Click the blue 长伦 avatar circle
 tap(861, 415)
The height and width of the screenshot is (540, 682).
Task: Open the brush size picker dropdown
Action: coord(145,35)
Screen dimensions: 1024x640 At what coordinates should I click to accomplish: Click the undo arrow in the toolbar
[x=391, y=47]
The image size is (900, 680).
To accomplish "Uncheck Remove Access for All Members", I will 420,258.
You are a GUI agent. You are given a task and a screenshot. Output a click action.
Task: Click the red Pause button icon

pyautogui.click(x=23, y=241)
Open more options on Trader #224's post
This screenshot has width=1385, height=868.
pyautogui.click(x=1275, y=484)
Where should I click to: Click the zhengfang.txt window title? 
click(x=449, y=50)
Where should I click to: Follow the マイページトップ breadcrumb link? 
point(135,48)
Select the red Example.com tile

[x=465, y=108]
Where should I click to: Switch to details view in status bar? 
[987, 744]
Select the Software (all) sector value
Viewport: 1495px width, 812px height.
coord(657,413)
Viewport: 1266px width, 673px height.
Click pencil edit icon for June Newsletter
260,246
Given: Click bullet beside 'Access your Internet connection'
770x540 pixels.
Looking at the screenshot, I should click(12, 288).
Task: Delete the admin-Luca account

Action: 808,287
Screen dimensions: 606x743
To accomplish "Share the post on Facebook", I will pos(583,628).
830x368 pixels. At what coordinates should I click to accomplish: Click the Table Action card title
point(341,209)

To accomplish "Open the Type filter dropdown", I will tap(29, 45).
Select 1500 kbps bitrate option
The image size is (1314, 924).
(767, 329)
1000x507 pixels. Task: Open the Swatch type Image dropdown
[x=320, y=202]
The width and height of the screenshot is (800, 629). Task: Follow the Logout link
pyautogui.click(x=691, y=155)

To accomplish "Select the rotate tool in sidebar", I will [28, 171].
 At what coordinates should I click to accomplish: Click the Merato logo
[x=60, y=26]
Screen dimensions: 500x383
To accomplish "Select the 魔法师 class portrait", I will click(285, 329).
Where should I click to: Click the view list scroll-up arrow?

++++++++++++++++++++

For this exercise, find all lines in the records containing the word "post" and copy them.

Open more options on Trader #224's post
To accomplish "Share the post on Facebook", I will pos(583,628).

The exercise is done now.